Bana Malik, ona Abdullah b. Ebu Bekir, ona da babasının naklettiğine göre Rasulullah (sav) şöyle buyurmuştur: "Birisi hapşırırsa ona dua et, sonra tekrar hapşırırsa yine dua et, sonra tekrar hapşırırsa yine dua et, sonra tekrar hapşırırsa 'Sen üşütmüşsün' de." Abdullah b. Ebu Bekir: “Üçüncüden sonra mı dördüncüden sonra mı (böyle söyle dedi), bilmiyorum.” dedi.
Bana Malik'in, ona da Nafi'in naklettiğine göre Abdullah b. Ömer (ra) aksırdığı zaman ona “Yerhamükallah/Allah sana rahmet etsin” dediklerinde “Yerhamünallahü ve iyyaküm ve yağfiru lenâ ve leküm/Allah bize de size de rahmet etsin ve bizi de sizi de bağışlasın.” derdi.
Bize Ahmed b. Abdullah, ona Züheyr, ona Süleyman, ona da Enes (ra) şöyle rivayet etmiştir: “Rasulullah’ın (sav) yanında iki adam aksırdı. Rasulullah (sav) onlardan birine dua etti -Enes b. Malik hapşırana dua etmek anlamında شَمَّتَ yahut سَمَّتَ kelimesini kullandı- diğerine etmedi. Rasulullah'a (sav): 'Ey Allah'ın (cc) Rasulü! Birine dua ettiniz de diğerine niçin etmediniz?' diye sorulunca Rasulullah (sav): "Dua ettiğim adam Allah'a hamd etti/Elhamdülillah dedi, diğeri ise etmedi." buyurdu. Ebu Muhammed dedi ki: (İsnaddaki) Süleyman, nisbesi Teymî olan Süleyman'dır.”

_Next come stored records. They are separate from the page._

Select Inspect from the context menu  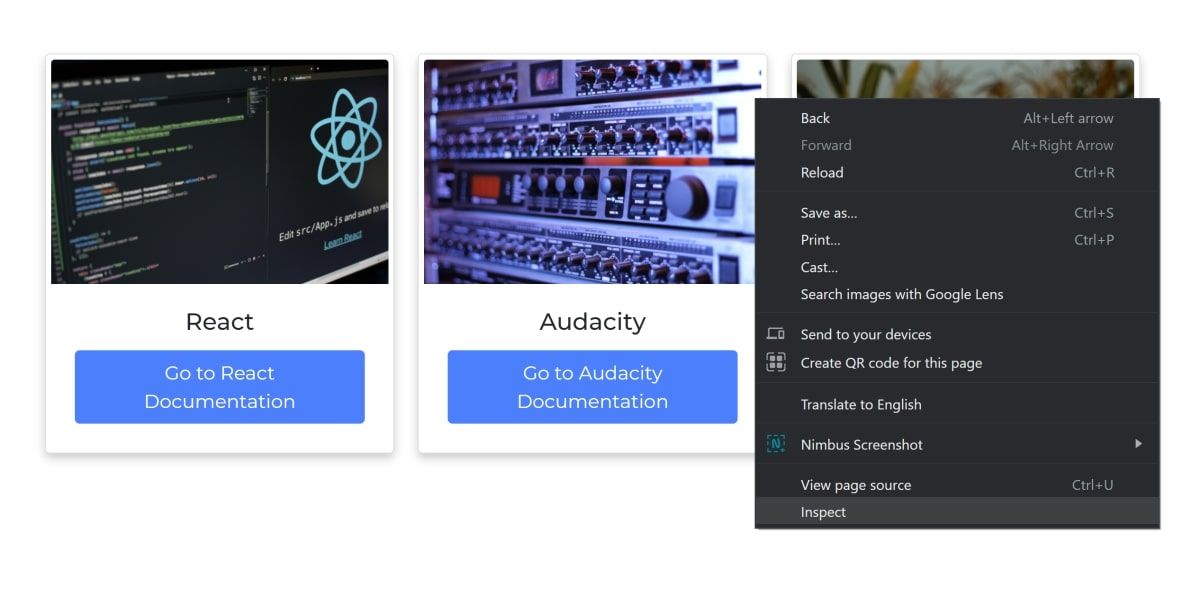click(x=957, y=512)
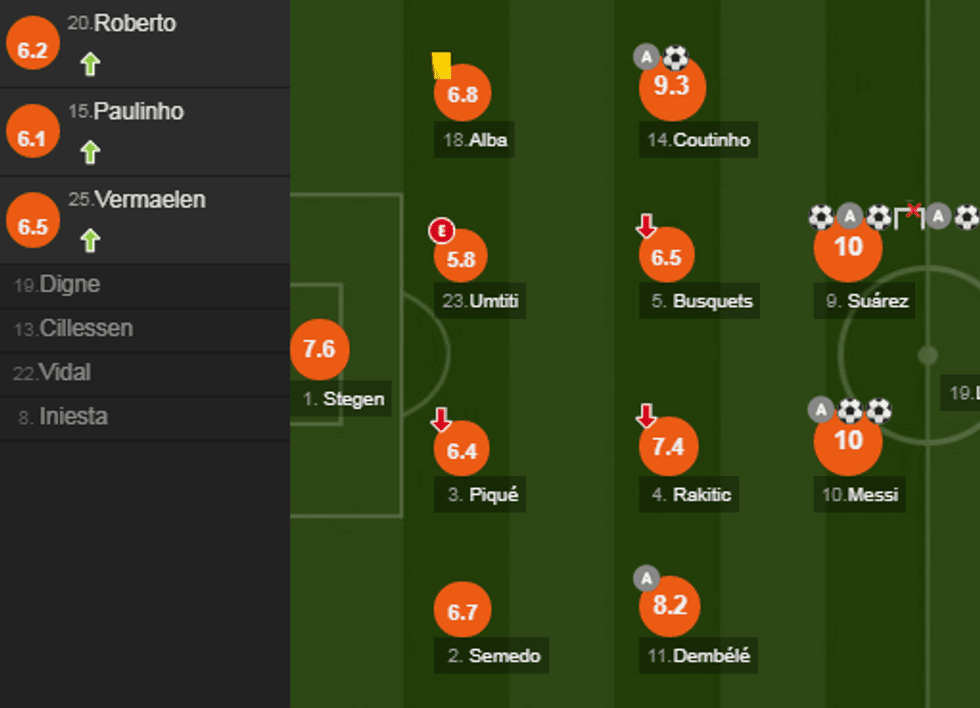
Task: Click Coutinho's assist badge icon
Action: click(646, 58)
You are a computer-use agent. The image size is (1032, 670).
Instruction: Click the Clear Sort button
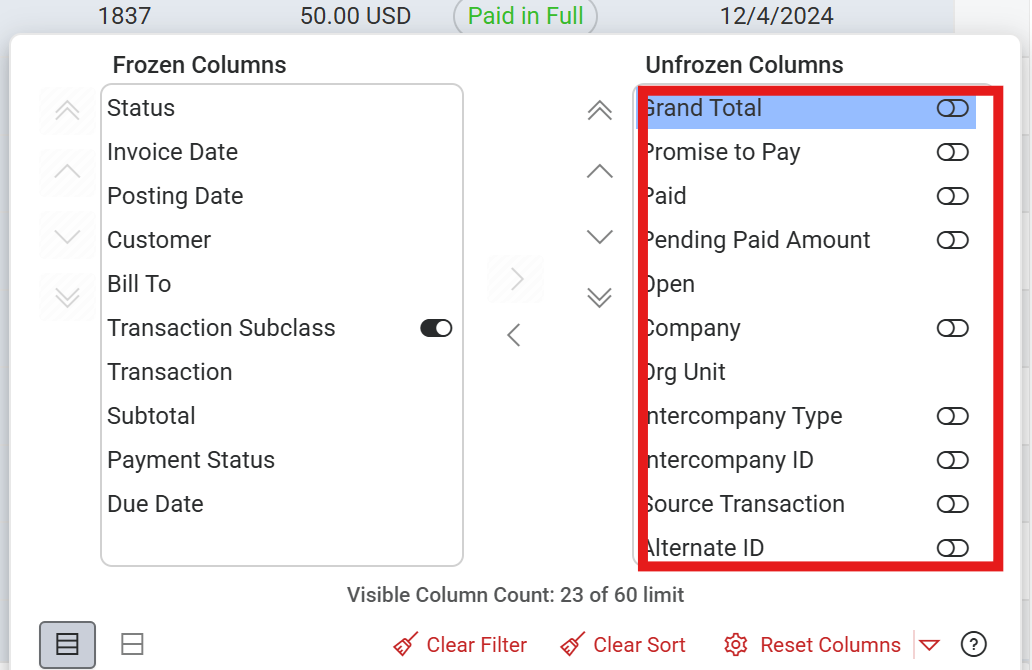click(623, 645)
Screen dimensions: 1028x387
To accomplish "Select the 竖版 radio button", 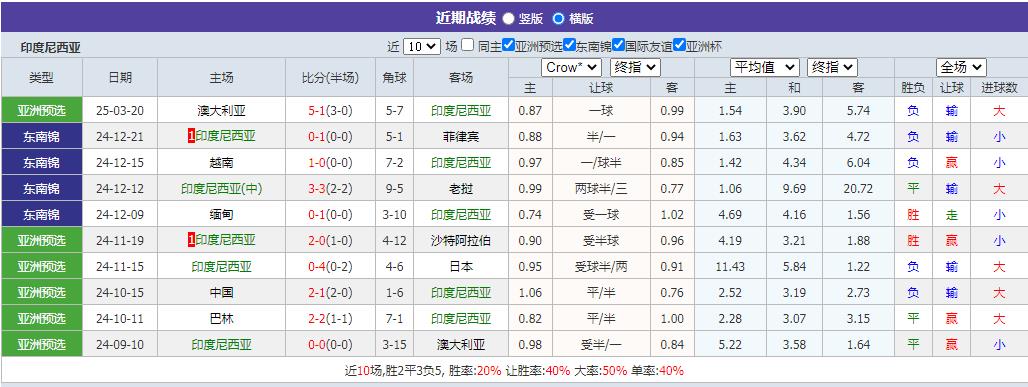I will [508, 18].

Bize Sadaka, ona İbn Uleyye ve Yahya b. Said, onlara Haccâc es-Savvâf, ona Yahya, ona Hilal, ona Atâ, ona da Muaviye bu hadisin bir benzerini rivayet etti.
Bize Ebu Muğire, ona Evzâî, ona Yahya, ona Hilal b. Ebu Meymune, ona Atâ b. Yesâr, ona da Muaviye b. Hakem es-Sülemî şöyle rivayet etmiştir: “Ben Rasulullah (sav) ile beraber namaz kılarken içimizden bir adam aksırdı. Ben de 'Yerhamükallah/Allah sana rahmet etsin' demiş bulundum. Bunun üzerine oradaki herkes dik dik bana baktılar. Ben 'Vah bana! Niye öyle bakıyorsunuz?' deyince insanlar bu defa (vah vah edercesine) elleriyle baldırlarına vurdular. Beni susturmaya çalıştıklarını görünce 'Niye beni susturmaya çalışıyorsunuz, ne oldu ki?' diye sordum ama yine de sustum. Rasulullah (sav) namazı bitirince -babam ve annem üzerine yemin ederim ki ne öncesinde ne de sonra O’ndan daha güzel bir eğitimci gördüm- bana vurmadı, beni azarlamadı ve bana kötü söz söylemedi. Sadece şöyle buyurdu: “Bizim bu namazımızda insan kelamı edilmesi uygun değildir. Bilakis namaz tesbih, tekbir ve Kur’an okumaktan ibarettir.”